Dans le spectacle électoral vénézuélien, 2012 sera l’année où l’attraction principale sera le show des élections présidentielles du 7 octobre et laissera les figurants pour faire leur modeste numéro dans les élections de gouverneurs d’états et des parlementaires régionaux le 16 décembre.
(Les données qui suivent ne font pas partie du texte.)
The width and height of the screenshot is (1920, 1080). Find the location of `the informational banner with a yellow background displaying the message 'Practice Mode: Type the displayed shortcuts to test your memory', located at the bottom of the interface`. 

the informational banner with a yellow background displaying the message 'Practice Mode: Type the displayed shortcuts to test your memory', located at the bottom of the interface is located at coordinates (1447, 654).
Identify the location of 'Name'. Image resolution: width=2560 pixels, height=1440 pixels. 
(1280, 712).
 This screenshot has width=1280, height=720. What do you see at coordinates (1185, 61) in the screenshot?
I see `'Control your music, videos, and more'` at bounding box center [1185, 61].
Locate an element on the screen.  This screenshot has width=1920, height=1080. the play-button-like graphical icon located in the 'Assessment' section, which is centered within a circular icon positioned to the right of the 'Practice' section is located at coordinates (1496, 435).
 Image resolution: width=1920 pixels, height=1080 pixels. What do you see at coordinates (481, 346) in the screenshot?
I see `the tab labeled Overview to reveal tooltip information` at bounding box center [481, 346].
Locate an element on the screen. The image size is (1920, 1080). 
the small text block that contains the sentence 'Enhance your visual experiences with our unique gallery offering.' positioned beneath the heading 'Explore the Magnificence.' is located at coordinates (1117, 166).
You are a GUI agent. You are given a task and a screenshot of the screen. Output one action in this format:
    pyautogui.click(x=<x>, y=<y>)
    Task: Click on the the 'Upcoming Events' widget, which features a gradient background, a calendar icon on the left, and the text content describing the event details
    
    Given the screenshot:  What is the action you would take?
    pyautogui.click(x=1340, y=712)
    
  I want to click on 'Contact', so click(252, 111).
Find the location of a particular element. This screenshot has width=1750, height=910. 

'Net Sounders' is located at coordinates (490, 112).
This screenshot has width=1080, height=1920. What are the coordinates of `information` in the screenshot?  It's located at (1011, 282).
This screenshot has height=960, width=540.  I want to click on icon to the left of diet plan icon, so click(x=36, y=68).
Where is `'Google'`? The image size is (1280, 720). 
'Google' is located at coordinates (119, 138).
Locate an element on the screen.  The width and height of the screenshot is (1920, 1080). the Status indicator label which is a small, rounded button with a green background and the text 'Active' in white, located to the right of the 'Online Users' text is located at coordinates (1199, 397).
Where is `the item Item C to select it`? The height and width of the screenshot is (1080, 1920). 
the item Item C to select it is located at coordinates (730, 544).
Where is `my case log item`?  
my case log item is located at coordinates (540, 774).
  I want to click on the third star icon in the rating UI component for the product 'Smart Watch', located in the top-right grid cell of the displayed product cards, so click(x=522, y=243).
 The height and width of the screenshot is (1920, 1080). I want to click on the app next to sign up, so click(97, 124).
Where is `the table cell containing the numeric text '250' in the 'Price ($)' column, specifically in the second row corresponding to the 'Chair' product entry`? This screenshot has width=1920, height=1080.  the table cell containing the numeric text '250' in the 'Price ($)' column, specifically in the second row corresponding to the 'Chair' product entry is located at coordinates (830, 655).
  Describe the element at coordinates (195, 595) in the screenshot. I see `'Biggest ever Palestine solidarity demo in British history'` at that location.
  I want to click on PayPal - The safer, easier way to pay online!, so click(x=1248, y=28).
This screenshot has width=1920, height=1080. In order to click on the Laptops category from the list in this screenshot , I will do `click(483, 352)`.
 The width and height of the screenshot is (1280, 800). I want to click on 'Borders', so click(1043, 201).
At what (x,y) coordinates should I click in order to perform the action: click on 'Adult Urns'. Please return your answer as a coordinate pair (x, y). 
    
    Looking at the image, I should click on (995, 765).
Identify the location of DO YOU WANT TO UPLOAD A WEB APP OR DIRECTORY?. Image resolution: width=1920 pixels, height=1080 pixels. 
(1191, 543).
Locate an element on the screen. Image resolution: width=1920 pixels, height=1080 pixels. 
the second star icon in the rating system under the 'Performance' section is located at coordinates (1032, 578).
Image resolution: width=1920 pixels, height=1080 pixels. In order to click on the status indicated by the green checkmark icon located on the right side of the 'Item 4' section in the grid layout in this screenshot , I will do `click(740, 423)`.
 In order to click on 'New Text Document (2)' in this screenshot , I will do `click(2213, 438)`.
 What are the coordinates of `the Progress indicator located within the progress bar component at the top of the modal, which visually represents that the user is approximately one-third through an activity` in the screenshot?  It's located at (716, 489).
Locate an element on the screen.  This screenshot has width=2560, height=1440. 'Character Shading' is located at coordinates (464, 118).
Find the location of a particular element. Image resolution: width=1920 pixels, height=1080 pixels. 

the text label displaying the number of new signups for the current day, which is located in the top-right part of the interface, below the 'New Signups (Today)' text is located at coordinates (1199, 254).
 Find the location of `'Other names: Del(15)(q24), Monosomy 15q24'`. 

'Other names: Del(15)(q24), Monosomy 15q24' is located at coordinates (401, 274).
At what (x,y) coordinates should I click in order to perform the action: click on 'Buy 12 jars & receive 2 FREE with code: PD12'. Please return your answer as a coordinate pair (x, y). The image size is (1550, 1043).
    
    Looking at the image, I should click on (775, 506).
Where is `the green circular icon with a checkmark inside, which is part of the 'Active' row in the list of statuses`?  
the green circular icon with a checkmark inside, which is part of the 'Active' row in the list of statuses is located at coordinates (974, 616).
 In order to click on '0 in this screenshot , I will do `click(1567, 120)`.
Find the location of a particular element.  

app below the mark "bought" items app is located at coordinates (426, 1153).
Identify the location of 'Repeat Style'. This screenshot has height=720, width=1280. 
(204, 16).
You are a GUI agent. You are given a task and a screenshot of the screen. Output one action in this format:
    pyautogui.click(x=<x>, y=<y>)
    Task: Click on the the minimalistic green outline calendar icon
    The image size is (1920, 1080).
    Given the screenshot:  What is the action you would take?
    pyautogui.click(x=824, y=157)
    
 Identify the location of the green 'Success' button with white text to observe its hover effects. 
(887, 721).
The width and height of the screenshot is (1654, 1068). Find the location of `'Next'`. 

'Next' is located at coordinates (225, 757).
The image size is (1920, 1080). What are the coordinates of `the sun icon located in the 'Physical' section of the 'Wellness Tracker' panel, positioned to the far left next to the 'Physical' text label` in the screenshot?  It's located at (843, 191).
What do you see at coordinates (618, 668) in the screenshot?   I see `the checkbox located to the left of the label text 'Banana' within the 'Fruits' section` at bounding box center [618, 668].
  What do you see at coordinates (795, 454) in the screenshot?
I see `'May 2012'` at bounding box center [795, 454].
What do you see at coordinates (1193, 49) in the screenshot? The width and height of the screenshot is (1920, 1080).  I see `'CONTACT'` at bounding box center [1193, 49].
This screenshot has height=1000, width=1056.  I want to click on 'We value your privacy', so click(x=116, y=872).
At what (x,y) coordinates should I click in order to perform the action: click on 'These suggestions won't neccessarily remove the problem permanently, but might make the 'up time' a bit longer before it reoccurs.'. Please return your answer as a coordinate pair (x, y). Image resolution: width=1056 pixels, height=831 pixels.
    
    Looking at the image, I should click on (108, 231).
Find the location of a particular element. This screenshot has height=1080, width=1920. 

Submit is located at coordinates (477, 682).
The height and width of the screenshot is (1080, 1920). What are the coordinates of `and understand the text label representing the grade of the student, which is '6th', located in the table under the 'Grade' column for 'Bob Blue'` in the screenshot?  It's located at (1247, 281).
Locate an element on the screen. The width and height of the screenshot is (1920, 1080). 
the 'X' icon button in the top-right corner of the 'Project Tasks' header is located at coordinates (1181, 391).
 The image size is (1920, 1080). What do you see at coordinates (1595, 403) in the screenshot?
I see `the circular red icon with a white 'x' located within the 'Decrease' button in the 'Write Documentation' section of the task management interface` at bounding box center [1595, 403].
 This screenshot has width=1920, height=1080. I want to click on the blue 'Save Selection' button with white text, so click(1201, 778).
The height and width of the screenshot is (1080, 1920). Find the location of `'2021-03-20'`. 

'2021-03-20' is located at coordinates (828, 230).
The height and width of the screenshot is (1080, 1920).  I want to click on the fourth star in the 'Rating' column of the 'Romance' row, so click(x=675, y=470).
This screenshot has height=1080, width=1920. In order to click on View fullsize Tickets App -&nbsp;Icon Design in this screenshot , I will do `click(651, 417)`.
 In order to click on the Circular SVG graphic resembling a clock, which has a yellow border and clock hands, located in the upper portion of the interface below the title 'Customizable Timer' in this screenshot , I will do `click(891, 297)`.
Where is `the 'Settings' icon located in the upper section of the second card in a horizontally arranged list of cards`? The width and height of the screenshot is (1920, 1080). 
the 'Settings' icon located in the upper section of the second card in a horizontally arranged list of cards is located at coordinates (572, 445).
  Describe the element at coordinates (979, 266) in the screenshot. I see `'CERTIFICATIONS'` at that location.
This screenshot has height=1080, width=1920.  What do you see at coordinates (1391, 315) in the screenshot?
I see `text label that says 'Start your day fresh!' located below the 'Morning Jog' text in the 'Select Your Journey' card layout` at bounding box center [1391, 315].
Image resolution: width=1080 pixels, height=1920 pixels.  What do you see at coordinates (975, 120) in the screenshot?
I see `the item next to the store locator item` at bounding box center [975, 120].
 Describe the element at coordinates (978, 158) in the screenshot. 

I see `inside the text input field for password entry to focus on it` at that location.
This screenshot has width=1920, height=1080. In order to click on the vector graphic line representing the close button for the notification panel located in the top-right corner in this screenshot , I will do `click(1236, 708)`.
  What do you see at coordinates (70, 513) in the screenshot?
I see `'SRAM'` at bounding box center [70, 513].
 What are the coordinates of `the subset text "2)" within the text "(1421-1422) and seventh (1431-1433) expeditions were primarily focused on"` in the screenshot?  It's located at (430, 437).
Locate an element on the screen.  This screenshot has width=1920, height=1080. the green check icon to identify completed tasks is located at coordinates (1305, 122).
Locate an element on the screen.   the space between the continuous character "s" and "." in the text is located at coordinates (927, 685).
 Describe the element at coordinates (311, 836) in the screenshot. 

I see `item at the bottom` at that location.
De cette façon les pouvoirs autoritaires de l’Etat et le pouvoir de la finance continuent à dérouler, sans laisser le temps de respirer, le scénario de cette folie hypnotique électorale qui soumet la majorité opprimée du pays et ses efforts de lutte et de revendication. En fait, s’il y a quelque chose dont ces pouvoirs doivent se féliciter, c’est d’avoir rendu légitime la démocratie représentative et ses mécanismes électoraux, qui semblaient épuisés dans les années 90.
Hugo Chavez vainqueur n’est pas une surprise. Les liens populistes et émotionnels qui l’attachent à un important secteur populaire sont toujours là. De plus, non seulement il a utilisé les ressources de l’Etat pour sa campagne électorale, mais en plus il a joué sur la corde des sentiments (son slogan de campagne était : «Chavez, le coeur de la patrie») et de l’affectif à cause de sa maladie et de la crainte de passer à côté des promesses de campagne en cas de défaite ; ce qui a pour conséquence de renforcer ce qu’on appelle « l’économie du vote », où les électeurs se retrouvent coincés entre deux choix (la polarisation) et cela a pour résultat d’écarter et de minimiser d’autres choix possibles car ce sont eux (les chefs des deux grands partis) qui définissent les règles et les autres n’ont plus qu’un rôle de figurant.